(Records from a data source)
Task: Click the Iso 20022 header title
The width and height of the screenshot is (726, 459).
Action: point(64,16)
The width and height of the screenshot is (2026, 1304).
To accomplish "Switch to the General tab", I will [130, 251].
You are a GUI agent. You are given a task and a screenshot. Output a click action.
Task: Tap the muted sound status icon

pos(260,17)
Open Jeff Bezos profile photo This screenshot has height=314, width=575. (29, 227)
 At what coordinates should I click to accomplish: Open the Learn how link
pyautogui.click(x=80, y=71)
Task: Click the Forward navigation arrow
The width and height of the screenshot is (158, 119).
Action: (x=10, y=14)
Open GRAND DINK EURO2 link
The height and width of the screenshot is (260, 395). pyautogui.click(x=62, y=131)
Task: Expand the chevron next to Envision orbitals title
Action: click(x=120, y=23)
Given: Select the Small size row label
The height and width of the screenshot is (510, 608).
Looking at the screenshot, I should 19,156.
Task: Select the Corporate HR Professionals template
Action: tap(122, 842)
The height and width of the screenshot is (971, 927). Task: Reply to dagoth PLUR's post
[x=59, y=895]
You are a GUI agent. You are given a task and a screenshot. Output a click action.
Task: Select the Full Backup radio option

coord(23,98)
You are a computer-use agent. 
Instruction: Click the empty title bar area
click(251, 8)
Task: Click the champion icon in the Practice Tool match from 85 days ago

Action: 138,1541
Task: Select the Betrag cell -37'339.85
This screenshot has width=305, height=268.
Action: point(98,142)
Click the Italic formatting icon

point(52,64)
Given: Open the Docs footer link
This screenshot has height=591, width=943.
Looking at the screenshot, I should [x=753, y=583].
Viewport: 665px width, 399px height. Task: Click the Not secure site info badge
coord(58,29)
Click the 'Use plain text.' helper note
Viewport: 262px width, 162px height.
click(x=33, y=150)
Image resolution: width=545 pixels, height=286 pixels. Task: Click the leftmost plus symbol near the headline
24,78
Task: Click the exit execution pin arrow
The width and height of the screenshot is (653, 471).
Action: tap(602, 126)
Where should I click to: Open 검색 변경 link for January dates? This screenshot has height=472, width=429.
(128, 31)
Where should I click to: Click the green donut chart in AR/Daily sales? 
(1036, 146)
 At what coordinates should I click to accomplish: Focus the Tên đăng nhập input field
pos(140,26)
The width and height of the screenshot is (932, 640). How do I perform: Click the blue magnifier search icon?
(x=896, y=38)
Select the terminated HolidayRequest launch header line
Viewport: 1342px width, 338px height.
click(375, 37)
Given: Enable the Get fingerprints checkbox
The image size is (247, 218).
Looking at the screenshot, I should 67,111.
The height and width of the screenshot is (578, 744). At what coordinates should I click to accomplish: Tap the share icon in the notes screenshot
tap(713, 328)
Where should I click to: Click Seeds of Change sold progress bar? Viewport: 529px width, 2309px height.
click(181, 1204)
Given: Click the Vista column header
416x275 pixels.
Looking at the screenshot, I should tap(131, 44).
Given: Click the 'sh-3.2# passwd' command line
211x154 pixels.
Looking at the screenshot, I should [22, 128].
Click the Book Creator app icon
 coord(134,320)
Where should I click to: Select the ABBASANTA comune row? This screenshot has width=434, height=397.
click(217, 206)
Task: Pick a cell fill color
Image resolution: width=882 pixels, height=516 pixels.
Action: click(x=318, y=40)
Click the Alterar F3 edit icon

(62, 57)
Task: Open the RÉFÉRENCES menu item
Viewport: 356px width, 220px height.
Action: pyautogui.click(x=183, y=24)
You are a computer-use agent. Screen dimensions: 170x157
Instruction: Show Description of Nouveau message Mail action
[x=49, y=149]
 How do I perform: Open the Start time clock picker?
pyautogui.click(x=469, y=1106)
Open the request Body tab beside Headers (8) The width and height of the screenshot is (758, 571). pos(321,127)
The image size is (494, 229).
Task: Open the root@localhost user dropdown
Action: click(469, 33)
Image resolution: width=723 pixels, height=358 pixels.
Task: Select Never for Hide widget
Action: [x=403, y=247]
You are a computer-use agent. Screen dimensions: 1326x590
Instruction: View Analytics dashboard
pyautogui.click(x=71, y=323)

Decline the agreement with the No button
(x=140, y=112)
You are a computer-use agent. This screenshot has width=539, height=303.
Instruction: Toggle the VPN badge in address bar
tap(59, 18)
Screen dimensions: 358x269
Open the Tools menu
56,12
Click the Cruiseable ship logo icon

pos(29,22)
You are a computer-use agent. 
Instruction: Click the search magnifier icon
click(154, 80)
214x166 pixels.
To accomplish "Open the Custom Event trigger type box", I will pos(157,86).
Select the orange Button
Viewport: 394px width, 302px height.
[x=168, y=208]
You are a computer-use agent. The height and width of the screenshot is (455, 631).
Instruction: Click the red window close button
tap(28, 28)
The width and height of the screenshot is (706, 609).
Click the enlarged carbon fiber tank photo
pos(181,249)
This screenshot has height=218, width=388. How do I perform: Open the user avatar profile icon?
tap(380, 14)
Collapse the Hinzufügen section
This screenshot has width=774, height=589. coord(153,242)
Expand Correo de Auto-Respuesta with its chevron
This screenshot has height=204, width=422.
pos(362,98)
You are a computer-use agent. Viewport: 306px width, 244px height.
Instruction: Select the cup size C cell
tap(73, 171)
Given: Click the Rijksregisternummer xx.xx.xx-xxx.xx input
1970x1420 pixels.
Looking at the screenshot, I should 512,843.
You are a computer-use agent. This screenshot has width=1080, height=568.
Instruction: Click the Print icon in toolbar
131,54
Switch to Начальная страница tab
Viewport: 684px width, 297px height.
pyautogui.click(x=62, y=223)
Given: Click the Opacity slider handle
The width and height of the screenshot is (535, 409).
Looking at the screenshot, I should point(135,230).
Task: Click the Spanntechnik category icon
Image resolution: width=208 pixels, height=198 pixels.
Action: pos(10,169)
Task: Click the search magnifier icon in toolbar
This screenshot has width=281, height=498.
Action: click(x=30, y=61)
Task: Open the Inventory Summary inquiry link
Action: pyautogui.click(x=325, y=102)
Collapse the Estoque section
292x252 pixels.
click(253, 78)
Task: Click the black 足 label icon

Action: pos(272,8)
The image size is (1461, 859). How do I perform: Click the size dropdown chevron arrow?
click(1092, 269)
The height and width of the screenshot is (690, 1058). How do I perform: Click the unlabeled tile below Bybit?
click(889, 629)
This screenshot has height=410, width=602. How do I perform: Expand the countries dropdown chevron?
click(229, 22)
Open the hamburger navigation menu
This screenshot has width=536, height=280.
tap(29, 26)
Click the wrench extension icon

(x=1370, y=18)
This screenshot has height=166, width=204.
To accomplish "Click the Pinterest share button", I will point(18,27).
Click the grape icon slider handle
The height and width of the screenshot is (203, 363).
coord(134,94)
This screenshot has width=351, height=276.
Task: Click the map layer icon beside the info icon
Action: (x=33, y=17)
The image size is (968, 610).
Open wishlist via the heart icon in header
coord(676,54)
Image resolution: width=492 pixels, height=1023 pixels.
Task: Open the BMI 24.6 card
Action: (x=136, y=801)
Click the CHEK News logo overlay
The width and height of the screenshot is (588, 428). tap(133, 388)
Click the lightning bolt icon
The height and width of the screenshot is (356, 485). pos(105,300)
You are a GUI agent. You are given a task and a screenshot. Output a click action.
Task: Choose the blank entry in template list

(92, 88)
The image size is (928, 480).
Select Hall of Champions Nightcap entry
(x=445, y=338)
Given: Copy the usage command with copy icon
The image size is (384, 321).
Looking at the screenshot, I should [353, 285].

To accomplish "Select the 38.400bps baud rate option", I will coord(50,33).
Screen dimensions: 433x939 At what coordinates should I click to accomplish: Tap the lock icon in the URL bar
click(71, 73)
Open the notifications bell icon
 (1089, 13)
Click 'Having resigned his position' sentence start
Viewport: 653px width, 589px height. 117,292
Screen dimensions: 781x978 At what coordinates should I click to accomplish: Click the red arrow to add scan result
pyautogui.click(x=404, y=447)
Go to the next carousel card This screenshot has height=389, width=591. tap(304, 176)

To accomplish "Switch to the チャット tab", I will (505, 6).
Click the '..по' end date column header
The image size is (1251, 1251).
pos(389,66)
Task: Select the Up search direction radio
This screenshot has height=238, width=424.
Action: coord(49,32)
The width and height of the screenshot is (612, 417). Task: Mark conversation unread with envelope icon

» **AIM OF THE TASK**
A complete answer gives every line of the records holding "command".

» **WRITTEN ANSWER**
Given: Click the 'sh-3.2# passwd' command line
Given: Copy the usage command with copy icon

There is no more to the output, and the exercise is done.